At a conference session, Zash reported new data on 170 new babies born to mothers who took dolutegravir before conception. They no longer found cases of neural tube defects, dropping the rate to 0.67%, which is still six times higher than with other antiretrovirals. She pointed out that new discoveries do not clean the air. "It's still a preliminary signal and we need more data to confirm or refute it," says Zash. "It would be as good to have data from other parts of the world."

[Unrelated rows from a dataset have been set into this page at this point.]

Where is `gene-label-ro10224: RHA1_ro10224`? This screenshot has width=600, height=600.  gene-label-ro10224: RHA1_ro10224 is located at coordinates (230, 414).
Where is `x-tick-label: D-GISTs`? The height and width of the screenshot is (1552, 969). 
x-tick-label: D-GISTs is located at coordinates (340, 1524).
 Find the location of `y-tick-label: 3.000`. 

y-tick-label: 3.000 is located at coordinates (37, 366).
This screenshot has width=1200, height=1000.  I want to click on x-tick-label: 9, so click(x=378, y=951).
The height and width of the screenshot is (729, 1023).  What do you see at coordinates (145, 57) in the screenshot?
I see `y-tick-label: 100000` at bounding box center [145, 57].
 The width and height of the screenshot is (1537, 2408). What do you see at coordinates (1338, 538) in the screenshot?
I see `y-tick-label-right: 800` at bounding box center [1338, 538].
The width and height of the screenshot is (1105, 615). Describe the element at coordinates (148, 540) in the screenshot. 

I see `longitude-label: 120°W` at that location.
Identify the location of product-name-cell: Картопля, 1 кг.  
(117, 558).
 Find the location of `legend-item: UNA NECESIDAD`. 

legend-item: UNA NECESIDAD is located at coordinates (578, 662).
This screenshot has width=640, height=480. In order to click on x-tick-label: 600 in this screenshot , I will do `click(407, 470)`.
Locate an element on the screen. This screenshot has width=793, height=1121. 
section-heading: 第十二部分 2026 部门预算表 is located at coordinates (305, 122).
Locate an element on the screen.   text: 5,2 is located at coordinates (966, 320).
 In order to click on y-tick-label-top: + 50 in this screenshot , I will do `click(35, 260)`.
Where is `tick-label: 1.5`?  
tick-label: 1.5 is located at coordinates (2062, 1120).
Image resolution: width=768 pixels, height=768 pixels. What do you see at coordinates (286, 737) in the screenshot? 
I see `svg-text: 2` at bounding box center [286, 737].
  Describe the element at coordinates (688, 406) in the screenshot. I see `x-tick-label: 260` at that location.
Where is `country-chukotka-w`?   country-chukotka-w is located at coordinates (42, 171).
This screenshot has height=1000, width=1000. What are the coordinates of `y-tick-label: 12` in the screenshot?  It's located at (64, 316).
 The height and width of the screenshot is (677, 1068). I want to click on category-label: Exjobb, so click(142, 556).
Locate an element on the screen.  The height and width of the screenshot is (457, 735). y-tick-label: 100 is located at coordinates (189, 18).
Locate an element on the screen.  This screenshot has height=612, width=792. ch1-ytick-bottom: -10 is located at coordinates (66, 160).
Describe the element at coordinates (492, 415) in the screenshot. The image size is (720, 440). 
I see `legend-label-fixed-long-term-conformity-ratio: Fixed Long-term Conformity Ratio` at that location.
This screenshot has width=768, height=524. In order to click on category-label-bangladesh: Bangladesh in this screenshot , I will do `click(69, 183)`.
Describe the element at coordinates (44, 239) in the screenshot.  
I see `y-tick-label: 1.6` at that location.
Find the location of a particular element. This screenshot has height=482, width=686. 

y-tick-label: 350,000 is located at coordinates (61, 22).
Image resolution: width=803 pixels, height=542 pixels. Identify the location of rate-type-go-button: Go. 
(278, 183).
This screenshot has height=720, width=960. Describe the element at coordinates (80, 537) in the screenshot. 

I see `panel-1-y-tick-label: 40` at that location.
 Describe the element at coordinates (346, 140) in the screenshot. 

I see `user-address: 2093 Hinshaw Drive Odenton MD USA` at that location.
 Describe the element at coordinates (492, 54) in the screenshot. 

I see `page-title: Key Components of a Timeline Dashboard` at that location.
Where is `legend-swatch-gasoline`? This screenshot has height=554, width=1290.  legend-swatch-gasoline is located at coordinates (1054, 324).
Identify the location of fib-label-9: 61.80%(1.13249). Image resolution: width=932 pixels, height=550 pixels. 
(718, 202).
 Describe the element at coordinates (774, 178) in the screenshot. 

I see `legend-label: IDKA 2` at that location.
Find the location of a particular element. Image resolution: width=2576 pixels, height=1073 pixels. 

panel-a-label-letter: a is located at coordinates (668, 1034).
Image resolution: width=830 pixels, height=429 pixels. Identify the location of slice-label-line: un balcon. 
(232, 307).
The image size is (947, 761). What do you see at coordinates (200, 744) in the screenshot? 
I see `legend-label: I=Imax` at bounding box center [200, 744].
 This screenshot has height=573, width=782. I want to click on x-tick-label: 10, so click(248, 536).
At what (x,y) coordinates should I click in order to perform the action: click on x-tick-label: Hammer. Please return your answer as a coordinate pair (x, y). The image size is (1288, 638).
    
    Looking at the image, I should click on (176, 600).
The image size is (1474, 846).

Maggie Little, bioethicist of the Kennedy Institute of Ethics of Georgetown University in Washington, DC, specializing in bioethics research and reproductive life of women Too few studies are intentionally evaluating the study. the impact of antiretrovirals on pregnant women who, for safety reasons, are systematically excluded from clinical trials, according to Little. . "This study was almost an accident," she adds, noting that it was designed to evaluate the damage done by efavirenz, and not by dolutegravir. "Why do we leave this to chance?"

Lynne Mofenson, pediatrician, who works with the Elizabeth Glaser Pediatric AIDS Foundation in Washington, DC, chaired the session and provided insight into neural tube defects and antiretrovirals. "We have no completely safe antiretroviral therapy," she said. "It's a question of benefit versus risk." And for dolutegravir, this equation is tricky because the drug works exceptionally well to suppress the virus for long periods of time, which clearly benefits the mother. "Often, I have the impression that we are in a boxing match between a baby and a mother and that we oppose each other," says Mofenson

. 18 clinics, which should capture nearly 75% of all births in the country. In March 2019, they calculate that they will have data on 1,200 babies born to mothers who started the drug preconception. If there are more neural tube defects in this group, the risk presented by dolutegravir will not be different from that of other antiretrovirals, she says. "We will feel very reassured."